Dataset:
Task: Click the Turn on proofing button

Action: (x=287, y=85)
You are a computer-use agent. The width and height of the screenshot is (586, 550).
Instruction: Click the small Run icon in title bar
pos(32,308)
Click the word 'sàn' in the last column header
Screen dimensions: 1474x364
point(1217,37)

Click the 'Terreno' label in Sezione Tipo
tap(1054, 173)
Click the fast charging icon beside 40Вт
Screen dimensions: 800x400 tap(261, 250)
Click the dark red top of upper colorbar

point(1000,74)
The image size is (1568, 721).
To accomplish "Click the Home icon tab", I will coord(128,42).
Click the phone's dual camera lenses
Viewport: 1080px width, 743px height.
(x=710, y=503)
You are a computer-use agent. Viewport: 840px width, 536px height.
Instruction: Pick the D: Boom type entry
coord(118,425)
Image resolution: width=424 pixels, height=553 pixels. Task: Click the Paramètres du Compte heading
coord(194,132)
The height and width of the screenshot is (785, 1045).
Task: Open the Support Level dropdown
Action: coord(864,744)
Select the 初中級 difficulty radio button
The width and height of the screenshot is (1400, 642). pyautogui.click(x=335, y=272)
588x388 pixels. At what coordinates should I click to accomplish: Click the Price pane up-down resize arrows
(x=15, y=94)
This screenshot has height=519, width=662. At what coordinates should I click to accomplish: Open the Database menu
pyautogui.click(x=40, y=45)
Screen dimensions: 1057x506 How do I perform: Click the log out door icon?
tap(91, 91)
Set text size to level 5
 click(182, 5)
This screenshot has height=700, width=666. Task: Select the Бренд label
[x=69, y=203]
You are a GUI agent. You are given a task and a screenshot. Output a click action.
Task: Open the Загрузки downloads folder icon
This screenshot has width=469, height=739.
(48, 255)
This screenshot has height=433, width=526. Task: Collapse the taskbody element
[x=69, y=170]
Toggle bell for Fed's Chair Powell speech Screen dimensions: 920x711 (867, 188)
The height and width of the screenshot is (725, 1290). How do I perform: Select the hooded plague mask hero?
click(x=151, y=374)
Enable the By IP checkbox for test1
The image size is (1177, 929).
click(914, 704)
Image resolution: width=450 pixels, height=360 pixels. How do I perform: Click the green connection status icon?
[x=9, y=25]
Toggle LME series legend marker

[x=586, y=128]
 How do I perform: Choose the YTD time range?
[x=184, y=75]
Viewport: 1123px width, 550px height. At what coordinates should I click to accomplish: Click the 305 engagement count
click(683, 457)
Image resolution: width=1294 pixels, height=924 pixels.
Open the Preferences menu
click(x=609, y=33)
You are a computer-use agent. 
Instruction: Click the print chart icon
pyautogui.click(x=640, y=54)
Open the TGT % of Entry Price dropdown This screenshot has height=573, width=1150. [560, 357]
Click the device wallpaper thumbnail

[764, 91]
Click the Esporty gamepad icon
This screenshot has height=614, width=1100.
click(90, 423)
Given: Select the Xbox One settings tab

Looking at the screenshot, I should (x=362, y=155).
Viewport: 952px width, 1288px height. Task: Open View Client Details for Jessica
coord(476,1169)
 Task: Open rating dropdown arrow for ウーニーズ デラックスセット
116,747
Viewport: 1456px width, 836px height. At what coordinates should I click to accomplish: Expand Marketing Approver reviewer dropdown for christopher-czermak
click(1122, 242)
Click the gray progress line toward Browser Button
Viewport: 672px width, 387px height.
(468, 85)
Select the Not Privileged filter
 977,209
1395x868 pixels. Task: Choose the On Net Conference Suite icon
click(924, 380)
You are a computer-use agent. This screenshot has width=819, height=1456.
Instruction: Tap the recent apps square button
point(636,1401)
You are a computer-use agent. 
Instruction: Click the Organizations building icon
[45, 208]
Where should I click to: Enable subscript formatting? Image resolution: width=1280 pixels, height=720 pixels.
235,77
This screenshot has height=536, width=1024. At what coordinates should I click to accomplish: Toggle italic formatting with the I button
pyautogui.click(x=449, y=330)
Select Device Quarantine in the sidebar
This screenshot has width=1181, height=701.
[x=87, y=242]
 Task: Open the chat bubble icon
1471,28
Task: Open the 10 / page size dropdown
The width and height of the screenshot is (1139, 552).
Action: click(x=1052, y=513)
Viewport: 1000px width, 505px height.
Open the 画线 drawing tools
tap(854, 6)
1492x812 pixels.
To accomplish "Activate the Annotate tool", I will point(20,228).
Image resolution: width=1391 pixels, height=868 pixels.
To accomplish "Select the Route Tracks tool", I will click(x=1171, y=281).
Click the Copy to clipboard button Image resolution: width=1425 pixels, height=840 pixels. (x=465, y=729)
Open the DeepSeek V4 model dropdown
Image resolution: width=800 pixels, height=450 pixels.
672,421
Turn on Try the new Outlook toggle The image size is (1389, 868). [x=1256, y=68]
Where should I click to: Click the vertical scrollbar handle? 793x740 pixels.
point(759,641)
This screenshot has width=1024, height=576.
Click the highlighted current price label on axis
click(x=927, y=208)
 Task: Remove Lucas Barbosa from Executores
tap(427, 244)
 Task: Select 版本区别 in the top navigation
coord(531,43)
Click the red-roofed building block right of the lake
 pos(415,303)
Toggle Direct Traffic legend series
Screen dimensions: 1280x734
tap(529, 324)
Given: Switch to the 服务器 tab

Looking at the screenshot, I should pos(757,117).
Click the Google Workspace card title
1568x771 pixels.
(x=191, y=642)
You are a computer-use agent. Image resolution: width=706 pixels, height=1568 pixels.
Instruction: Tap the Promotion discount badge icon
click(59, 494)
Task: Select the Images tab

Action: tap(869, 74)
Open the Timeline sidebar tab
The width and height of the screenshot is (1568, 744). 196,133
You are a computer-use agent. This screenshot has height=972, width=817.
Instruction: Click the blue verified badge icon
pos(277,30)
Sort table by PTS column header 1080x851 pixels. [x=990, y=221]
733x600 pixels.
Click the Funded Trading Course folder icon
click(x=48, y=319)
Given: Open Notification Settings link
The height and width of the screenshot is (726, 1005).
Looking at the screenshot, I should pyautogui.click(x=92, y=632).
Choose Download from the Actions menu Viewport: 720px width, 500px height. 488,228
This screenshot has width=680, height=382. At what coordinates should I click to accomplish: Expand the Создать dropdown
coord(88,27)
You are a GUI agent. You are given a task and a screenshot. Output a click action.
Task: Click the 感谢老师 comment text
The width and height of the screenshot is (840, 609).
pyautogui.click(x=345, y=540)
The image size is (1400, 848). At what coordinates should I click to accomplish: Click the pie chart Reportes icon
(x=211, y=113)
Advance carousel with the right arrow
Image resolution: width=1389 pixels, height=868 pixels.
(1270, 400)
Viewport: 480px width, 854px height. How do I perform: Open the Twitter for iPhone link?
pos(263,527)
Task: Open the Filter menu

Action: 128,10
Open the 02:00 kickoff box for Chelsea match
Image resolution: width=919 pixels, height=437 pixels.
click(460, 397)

Exercise objective: Tally how many of the lines above include the string "right". Reply with the number alone.

Full solution: 2